According to Article 25 of the United Nations’ (UN) Universal Declaration for Human Rights, “Everyone has the right to a standard of living adequate for the health and well-being of himself and his family.  This is also affirmed by Article 7 of the UN’s Declaration on the Rights of Indigenous Peoples (DRIP) states that “Indigenous individuals have the rights to life, physical and mental integrity, liberty and security of person.”  

DRIP also addresses many aspects of the land and resources that indigenous peoples depend on (like in the Amazon rainforest).  Article 8 states that “States shall provide effective mechanisms for prevention of, and redress for actions that deprive them of their integrity as distinct peoples, or of cultural values or ethnic identities and any action that tries or succeeds at taking away their land or resources.  Article 26 identifies indigenous peoples’ rights to the lands and resources they have traditionally possessed, to own, use, develop, and control these lands and resources, and to have “legal recognition and protection to these lands, territories and resources” by the states they live in.  Article 29 states that “Indigenous peoples have the right to conservation and protection of the environment and the productive capacity of their lands or territories and resources.  Articles 30 says that governments should consult the indigenous people who live in the area before using their territories. 

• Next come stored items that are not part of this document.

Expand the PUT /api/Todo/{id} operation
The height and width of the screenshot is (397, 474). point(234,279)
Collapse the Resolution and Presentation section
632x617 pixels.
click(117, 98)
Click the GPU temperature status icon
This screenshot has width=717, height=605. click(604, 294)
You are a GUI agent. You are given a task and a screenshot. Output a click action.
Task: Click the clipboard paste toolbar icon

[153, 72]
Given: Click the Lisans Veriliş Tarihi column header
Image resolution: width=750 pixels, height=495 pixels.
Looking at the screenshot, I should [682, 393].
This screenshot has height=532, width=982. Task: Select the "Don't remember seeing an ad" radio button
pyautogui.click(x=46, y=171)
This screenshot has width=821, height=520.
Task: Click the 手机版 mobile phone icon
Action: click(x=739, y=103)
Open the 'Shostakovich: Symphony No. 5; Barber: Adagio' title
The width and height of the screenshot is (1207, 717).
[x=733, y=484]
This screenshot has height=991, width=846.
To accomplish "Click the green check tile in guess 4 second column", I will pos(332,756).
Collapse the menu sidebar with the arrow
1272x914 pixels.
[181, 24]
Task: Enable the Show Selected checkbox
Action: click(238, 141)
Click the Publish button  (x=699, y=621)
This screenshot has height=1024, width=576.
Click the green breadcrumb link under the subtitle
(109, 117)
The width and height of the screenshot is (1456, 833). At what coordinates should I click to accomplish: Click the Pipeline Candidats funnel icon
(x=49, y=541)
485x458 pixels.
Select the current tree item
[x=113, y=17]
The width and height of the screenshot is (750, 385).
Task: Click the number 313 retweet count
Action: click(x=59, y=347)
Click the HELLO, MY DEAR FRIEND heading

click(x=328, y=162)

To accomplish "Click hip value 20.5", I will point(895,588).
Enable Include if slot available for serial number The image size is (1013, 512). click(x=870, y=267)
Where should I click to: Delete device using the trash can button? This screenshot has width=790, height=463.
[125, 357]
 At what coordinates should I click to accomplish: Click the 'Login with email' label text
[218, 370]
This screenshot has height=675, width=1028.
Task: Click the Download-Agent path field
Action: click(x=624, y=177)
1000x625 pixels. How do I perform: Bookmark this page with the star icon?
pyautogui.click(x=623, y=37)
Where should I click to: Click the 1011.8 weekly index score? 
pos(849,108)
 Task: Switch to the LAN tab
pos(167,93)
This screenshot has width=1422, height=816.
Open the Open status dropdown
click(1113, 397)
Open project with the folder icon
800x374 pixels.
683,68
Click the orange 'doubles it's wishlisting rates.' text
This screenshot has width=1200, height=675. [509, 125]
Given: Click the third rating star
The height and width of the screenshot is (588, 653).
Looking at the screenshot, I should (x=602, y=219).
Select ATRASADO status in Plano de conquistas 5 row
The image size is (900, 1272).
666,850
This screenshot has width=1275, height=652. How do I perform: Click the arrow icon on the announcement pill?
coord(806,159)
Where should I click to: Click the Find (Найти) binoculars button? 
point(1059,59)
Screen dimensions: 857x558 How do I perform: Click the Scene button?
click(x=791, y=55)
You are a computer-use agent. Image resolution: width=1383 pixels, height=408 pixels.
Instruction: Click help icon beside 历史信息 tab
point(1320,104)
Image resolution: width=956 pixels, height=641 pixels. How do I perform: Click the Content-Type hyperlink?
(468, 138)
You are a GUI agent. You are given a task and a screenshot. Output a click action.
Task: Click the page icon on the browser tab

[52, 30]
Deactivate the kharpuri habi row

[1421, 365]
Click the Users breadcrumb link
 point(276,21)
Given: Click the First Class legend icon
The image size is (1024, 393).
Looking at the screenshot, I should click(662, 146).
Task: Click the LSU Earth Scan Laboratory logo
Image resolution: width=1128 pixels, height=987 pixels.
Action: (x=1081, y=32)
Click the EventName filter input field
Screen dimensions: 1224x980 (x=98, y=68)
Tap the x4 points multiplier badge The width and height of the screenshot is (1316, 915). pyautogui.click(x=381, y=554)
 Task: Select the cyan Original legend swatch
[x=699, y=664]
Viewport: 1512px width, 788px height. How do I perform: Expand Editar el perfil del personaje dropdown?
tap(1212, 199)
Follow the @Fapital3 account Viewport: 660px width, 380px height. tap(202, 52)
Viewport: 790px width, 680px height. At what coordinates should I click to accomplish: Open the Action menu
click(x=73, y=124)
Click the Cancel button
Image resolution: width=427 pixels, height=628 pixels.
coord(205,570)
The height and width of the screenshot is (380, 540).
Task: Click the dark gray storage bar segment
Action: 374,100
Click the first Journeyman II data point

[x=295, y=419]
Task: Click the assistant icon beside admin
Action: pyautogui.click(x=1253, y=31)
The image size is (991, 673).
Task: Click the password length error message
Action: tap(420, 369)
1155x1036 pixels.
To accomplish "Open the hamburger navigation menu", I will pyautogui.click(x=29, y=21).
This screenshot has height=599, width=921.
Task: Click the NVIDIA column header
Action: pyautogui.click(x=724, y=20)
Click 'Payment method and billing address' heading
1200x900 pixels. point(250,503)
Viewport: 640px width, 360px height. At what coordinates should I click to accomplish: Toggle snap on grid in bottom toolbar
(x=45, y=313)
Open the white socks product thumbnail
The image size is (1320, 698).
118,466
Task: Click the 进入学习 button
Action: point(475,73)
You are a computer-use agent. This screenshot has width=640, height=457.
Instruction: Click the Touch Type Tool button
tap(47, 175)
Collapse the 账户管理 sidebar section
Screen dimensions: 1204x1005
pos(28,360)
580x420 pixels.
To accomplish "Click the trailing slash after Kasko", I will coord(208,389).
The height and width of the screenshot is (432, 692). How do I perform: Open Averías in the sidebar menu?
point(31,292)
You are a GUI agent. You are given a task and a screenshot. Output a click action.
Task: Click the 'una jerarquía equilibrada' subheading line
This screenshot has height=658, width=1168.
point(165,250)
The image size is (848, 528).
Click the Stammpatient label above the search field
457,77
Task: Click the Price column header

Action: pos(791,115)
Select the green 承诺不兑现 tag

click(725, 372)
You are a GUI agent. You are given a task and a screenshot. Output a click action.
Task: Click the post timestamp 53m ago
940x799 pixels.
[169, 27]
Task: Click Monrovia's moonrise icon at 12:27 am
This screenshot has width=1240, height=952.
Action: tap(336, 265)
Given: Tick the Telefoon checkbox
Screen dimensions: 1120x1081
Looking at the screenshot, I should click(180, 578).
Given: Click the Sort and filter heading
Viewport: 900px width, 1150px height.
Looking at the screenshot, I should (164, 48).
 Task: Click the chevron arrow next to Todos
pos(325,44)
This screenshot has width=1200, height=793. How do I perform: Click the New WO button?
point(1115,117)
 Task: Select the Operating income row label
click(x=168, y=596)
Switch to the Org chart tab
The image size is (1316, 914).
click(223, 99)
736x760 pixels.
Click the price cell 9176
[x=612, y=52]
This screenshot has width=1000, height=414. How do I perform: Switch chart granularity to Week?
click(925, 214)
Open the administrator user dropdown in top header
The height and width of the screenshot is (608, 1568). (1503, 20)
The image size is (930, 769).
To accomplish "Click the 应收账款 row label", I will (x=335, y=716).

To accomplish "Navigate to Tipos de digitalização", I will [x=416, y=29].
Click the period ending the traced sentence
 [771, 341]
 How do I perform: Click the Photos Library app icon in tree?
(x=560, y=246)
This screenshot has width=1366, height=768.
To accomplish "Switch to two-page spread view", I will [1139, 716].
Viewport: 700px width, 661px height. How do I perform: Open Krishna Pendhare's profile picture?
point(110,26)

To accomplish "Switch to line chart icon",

The impacts of the fires and deforestation of the Amazon impede indigenous people’s access to these rights and must be dealt with. 

What Can We Do? 

When faced with the facts of the situation in Amazon, it is easy to feel hopeless about the future.  Here are some things that you can personally do to help. 

Donations 

One option is to donate to organizations aimed at fighting the deforestation of the Amazon rainforest and supporting the people who are impacted by it.  Survival International takes donations in order to fund their efforts to pressure the Brazilian government to keep loggers out of the rainforest in support of the Awá people.  The International Working Group for Indigenous Affairs aims specifically to help makes sure that the voices of indigenous people are heard. 

Rainforest Safe Products 

You can also try to only by products that are deemed “rainforest safe”.  Products that are “Rainforest Alliance Certified” come from “farms that passed audits and met standards for sustainability”.  Some goods that might have the seal for this certification include coffee, bananas, and chocolate.  Products that are made with wood can be “Forest Stewardship Council (FSC)” certified, meaning the wood used did not come from illegal logging and deforestation. 

Sustainable Living 

Another great option is to try to live a more sustainable life overall.  One of the best things that you can do is adopt a plant-based (vegan) diet or at least cut down on your consumption of animal products.  As it was previously mentioned, one of the biggest reasons for the clearing of the Amazon is cattle grazing and the farming of soybeans (which are mostly used to feed livestock).  According to the United States Department of Agriculture, Brazil is world’s largest beef exporter, “providing close to 20 percent of total global beef exports.  In 2017, the United States was the sixth largest importer of Brazilian beef, buying $295 million dollars’ worth According to the USDA Economic Research Service, the United States imported 140.9 million pounds Brazilian beef in 2019.   

Cutting down on the consumption of animal products is also a great way to live more sustainably, as 42% of the United States’ agricultural greenhouse gas emissions are from animal agriculture and “livestock accounts for between 14.5 percent and 18 percent of human-induced greenhouse gas emissions” worldwide. 

It main seem difficult, but it is possible for to make a difference as ordinary people.